Sunday Snapshot: The Blank Page

Throughout the week, I had a couple fleeting ideas for this week's blog post but nothing stuck. Sunday morning inevitably ushered itself in despite my lack of inspiration, so I sat down with a cup of coffee and opened my journal. I flipped through it, reading bits and pieces of old entries and feeling memories like they were yesterday. I turned to the next blank page, took a sip of coffee and settled in. Nothing came to mind. I looked out the window, momentarily distracted by the sound of a motorcycle zooming up my street then a dog barking in response. Another sip of coffee, and now it's time to focus. Still nothing. As I stared at the blank page of my journal, a slight sense of panic started to creep over me. Is this writer's block? I closed my eyes while taking a deep breath in; I slowly exhaled and opened my eyes.

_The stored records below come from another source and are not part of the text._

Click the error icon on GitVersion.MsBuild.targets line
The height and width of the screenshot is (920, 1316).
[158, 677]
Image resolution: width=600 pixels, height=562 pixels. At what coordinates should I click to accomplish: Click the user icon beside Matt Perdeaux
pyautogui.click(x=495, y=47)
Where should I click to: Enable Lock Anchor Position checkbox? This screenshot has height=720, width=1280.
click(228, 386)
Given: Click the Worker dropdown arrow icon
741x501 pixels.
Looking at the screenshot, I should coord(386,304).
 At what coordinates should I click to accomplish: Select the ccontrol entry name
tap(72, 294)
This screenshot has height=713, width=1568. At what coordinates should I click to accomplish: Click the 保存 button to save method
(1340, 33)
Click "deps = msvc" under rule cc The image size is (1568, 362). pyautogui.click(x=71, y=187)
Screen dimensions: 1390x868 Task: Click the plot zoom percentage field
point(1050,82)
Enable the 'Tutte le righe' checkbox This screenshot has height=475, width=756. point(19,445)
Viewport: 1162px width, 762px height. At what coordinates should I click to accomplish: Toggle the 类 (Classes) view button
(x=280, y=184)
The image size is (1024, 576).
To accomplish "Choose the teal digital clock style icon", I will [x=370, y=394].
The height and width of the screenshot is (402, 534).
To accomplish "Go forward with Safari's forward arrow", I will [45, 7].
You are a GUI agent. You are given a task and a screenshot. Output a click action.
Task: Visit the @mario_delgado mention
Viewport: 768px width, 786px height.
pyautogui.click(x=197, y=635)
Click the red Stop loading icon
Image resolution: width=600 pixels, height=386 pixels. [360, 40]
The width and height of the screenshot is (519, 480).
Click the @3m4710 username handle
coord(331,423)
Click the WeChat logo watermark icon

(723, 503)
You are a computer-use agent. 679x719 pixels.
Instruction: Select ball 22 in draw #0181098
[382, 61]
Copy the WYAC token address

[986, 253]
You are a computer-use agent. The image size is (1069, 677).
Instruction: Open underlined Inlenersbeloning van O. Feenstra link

The blank page was still there, but now it looked like an opportunity instead of a roadblock. I could write anything. I could doodle. I could feverishly scribble if that's what felt good. There was so much potential in that blank journal page. 

I started thinking that if we look at life like it's a blank page, we truly create the power to write our own stories. Of course it's difficult to have this view when we get bogged down in work pressures, everyday routines, and societal expectations, but I'm going to challenge myself to maintain this perspective because I've written myself into some pretty amazing stories. And when we get to the end of a story, we can flip the page and start a new one.